– Не блажи! – строго велела она, подходя к ощетинившейся Васёне. – Никто тебя здесь не обидит и не тронет. В том слово даю. Садись-ка на лавку, сейчас штей налью. Не пугайся, хорошие здесь люди.
Василиса завороженно глядела на неё синими, огромными глазами. По её щеке бежала одинокая слёзка. Устинья, стараясь не делать резких движений, налила в миску щей, поставила на стол, положила ложку, хлеба. Василиса молча придвинула к себе и то и другое и, помедлив, начала есть. На другой конец стола неспешно присел Антип, тоже взял ложку и, дождавшись, пока Устинья нальёт и ему, взялся за щи. Василиса лишь один раз беспокойно вскинула на него глаза, но Антип жевал неторопливо, размеренно, словно выполняя привычную работу. Иверзнев тем временем что-то лихорадочно шептал на ухо Устинье. Та слушала, кивала, а по лицу её всё бежали и бежали слёзы, а губы прыгали, не складываясь в улыбку.

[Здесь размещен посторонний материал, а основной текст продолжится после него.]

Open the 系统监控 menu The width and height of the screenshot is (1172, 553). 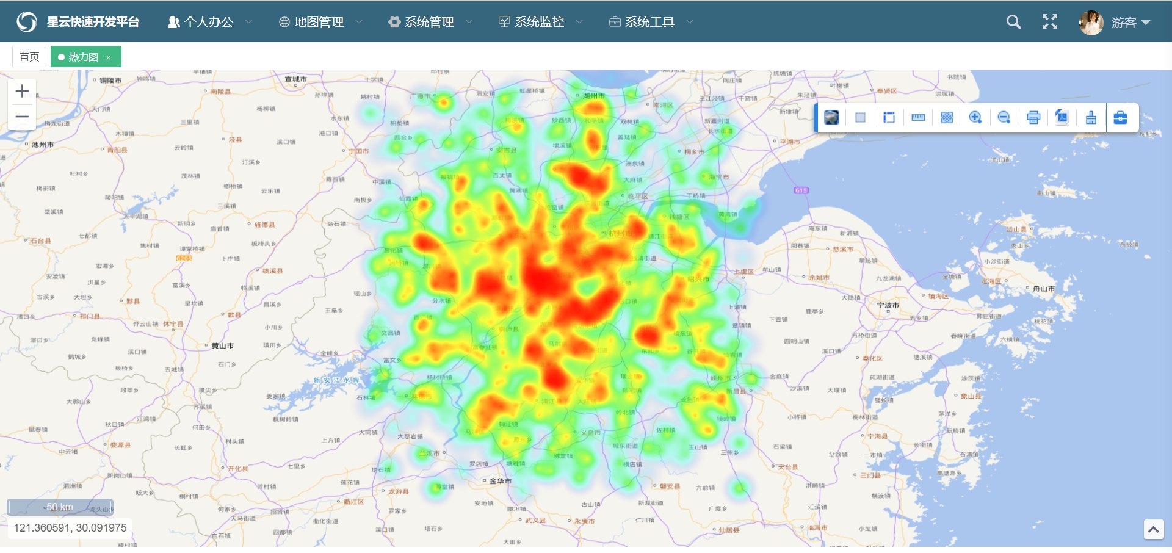point(540,22)
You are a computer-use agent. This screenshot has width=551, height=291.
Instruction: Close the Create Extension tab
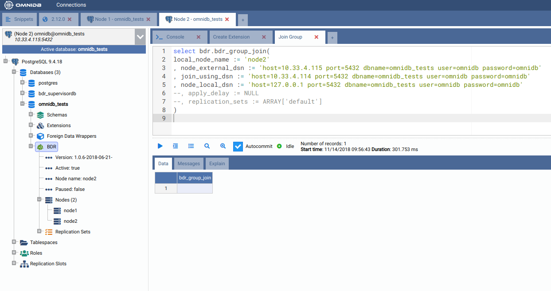pos(264,37)
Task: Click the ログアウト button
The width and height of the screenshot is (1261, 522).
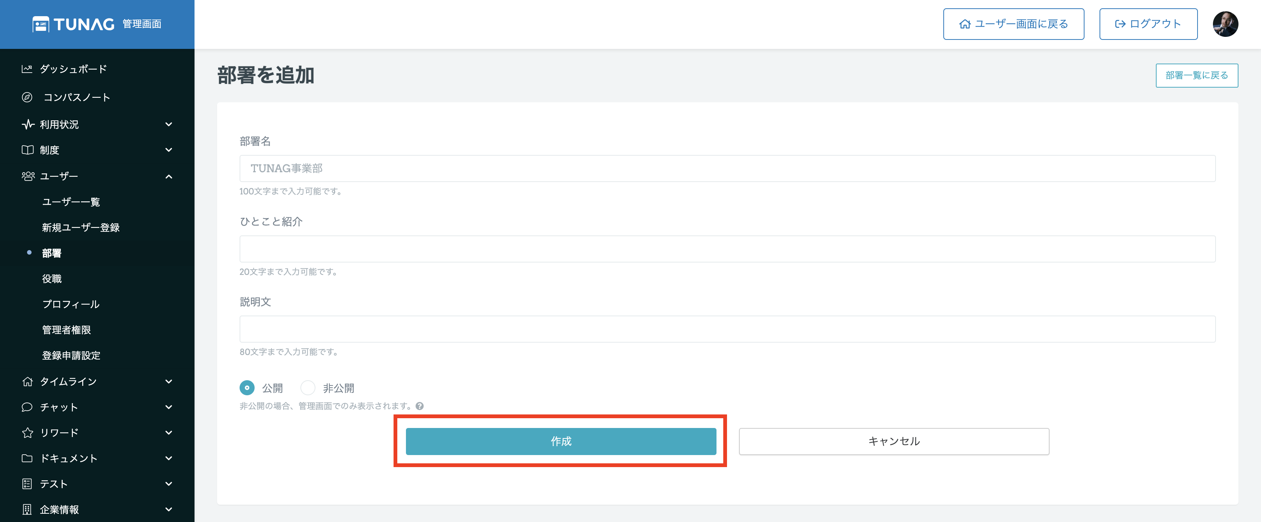Action: (1148, 24)
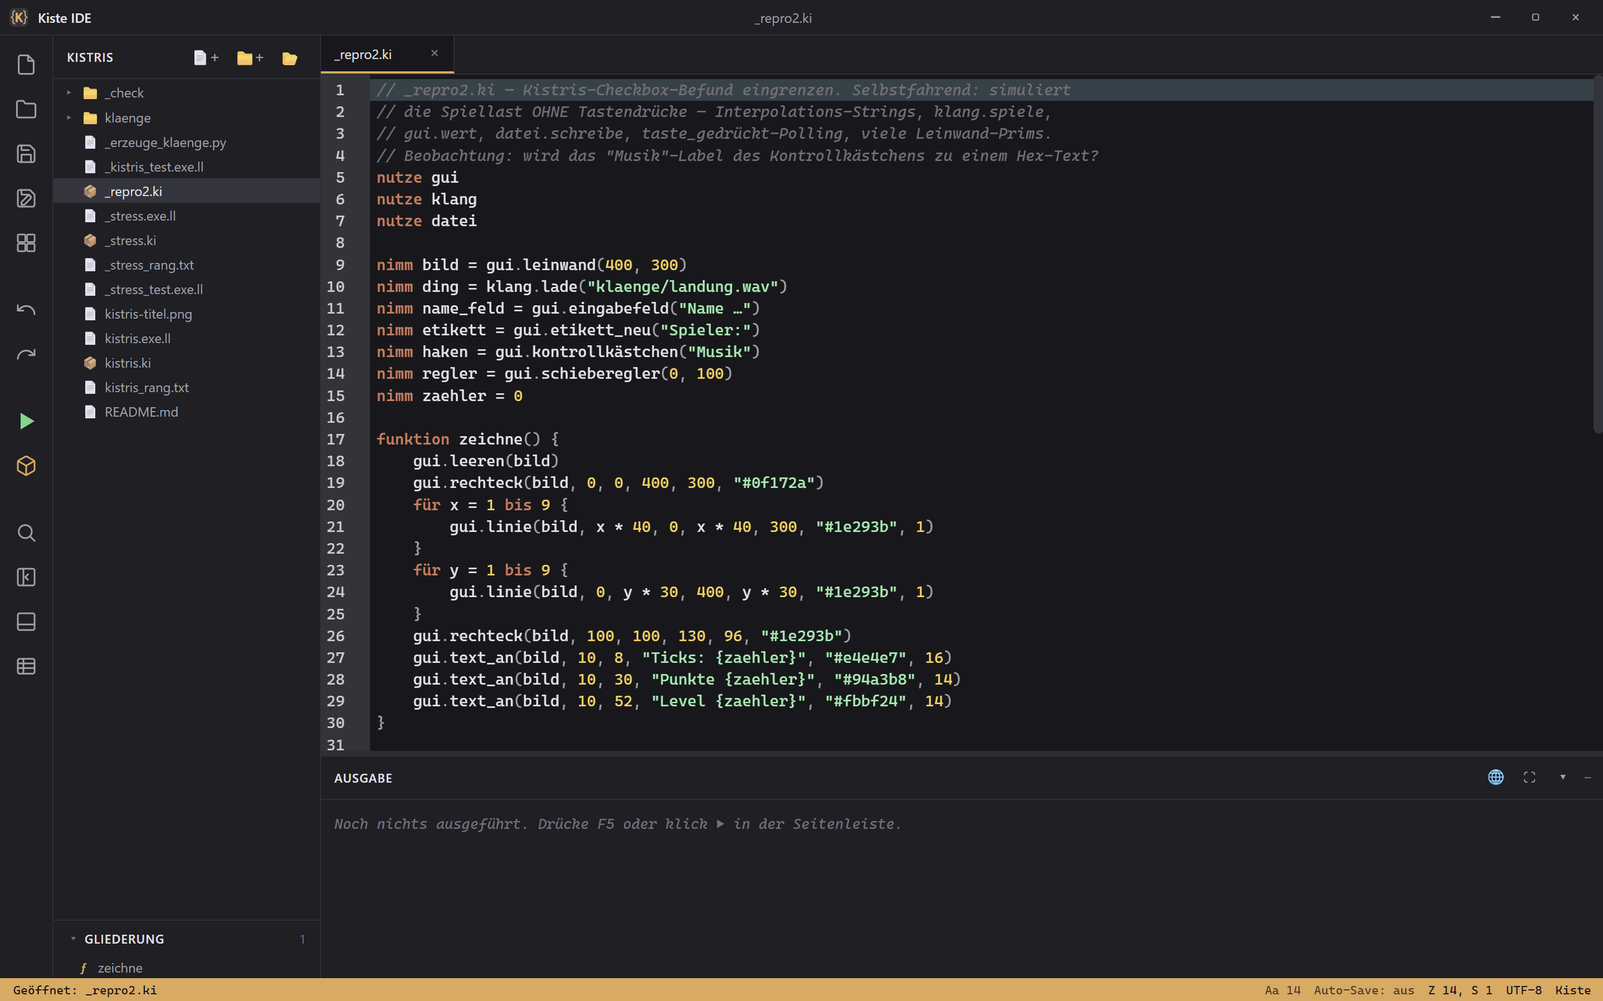Viewport: 1603px width, 1001px height.
Task: Run the program with the green play icon
Action: pos(26,421)
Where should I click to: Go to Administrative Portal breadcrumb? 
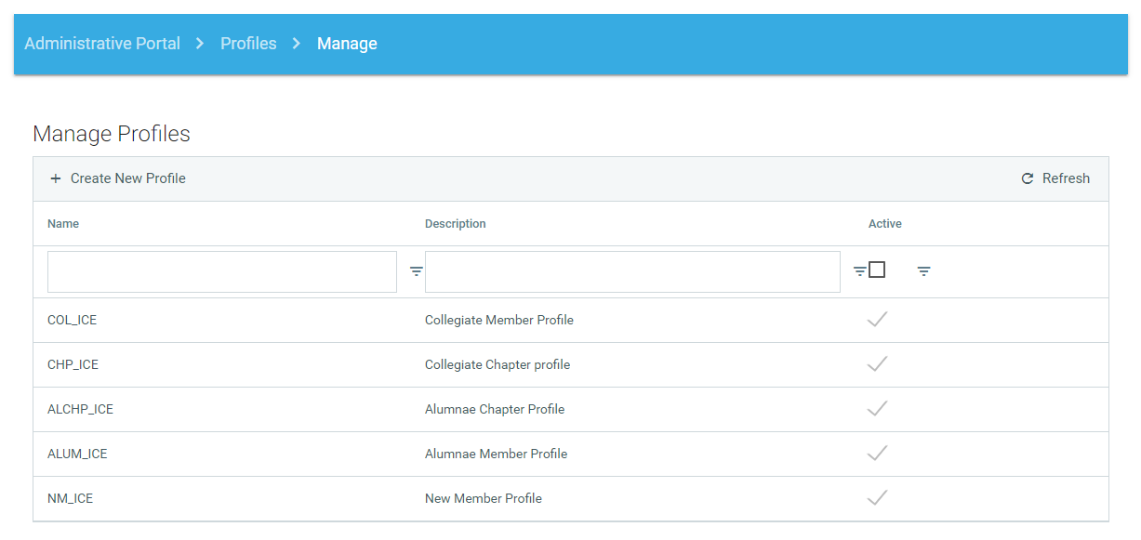click(x=102, y=44)
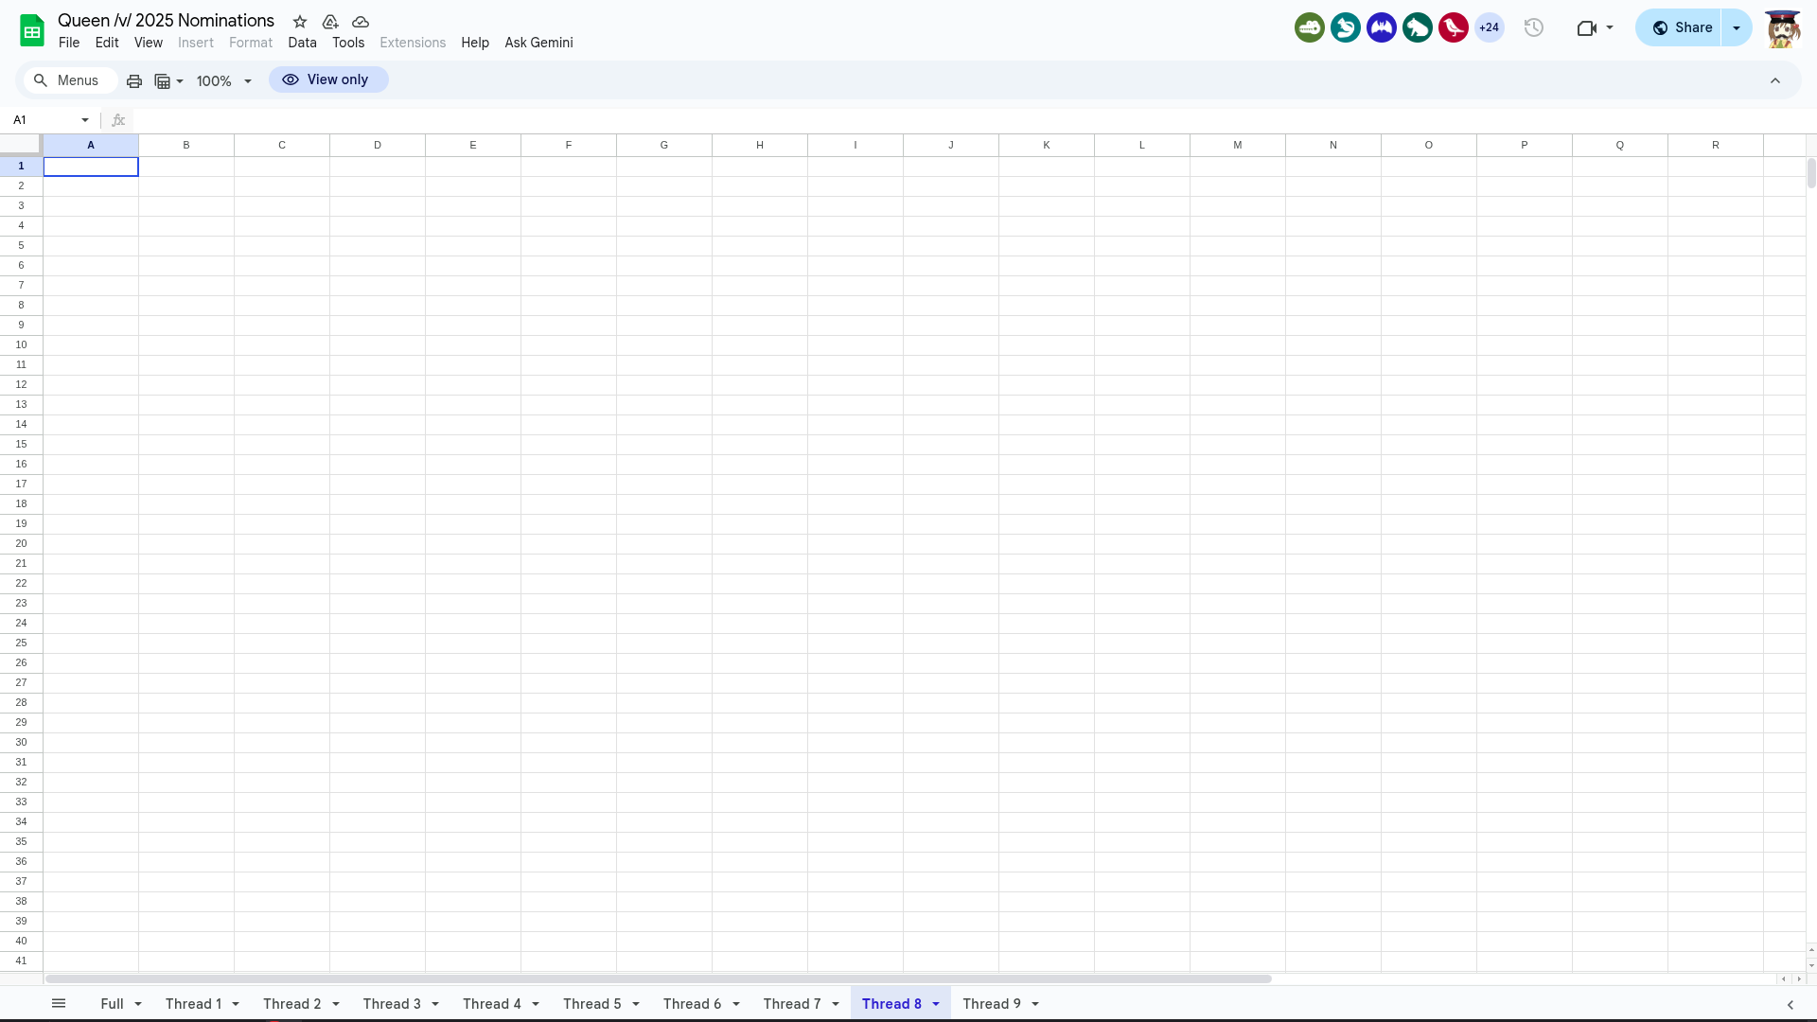Open the Data menu
Image resolution: width=1817 pixels, height=1022 pixels.
302,43
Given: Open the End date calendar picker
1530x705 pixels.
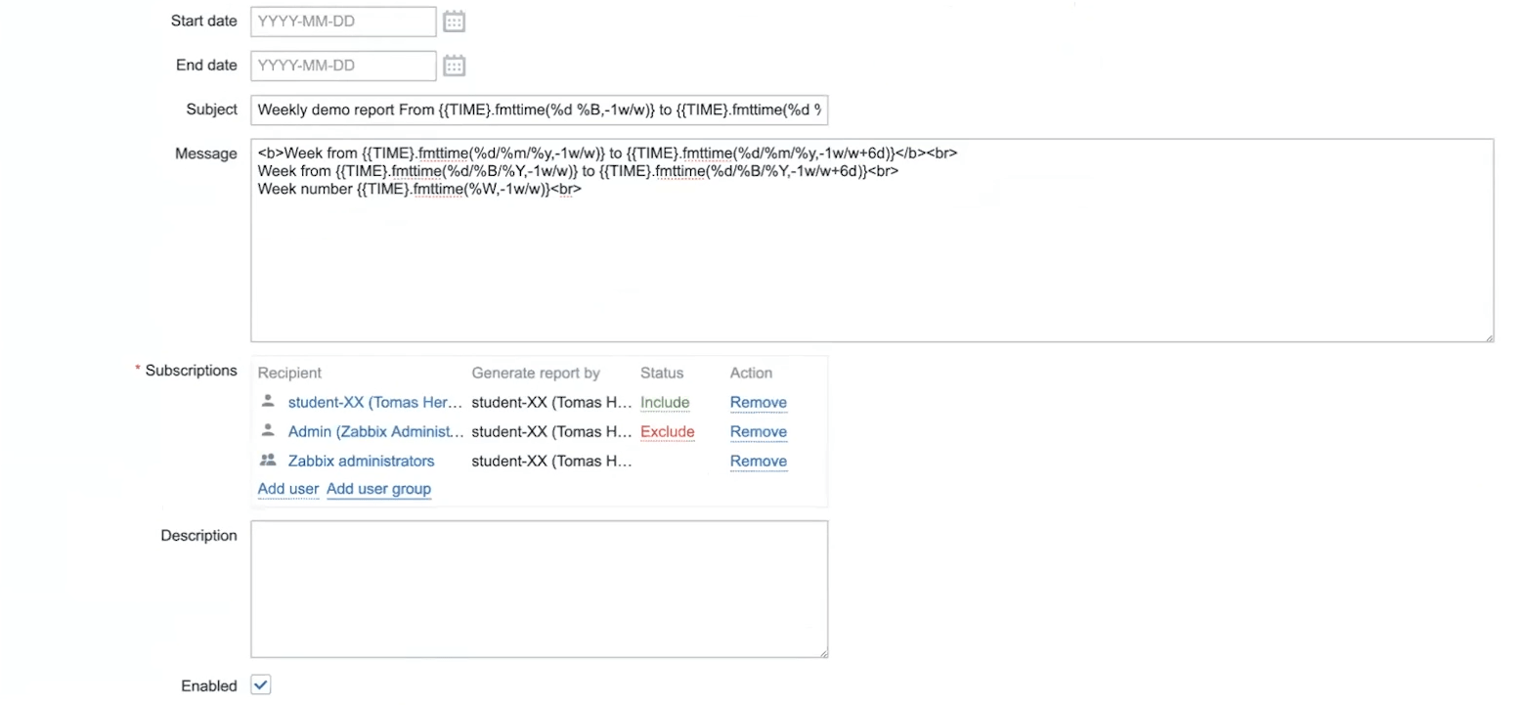Looking at the screenshot, I should [x=454, y=66].
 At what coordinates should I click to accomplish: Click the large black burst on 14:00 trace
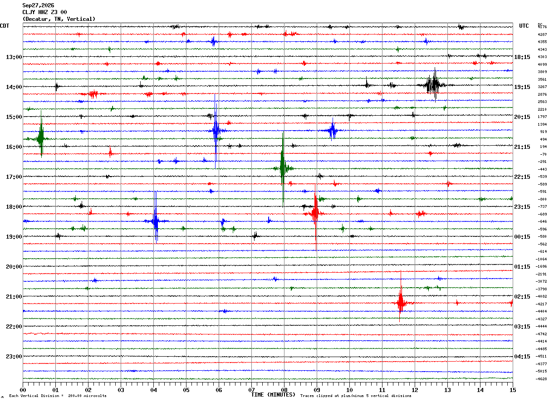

Новый начальник пришёл в лазарет две недели спустя. Стоял душный предгрозовой вечер. Загустевший воздух напоминал овсяный кисель. Над заводом целый день бродили тяжёлые облака, но их притягивала река, и тучи уходили, так и не разродившись ливнем. Устиньины лежачие больные охали и напропалую ругали «адское пекло», передавая друг другу ковш с тёплой водой. Сама фельдшерица, взмокшая от пота, со съехавшим на лоб платком, склонилась над Ерёмой Рваным. Этот здоровенный громила из Орловской губернии был сослан в каторгу за то, что в пьяной кабацкой драке убил собутыльника, и на завод прибыл весной. Сегодня на постройке нового корпуса ему на плечо грохнулось тяжеленное бревно. Сейчас Рваный выл волком сквозь оскаленные зубы и старался вырвать свою руку – посиневшую и вспухшую – из рук фельдшерицы:
– У-у-у… Уйди, Устя Даниловна… Не тронь… Ох, не тро-о-онь… Не доводи до греха… У-у, мать-Богородицу со всеми апостолами, не трогай…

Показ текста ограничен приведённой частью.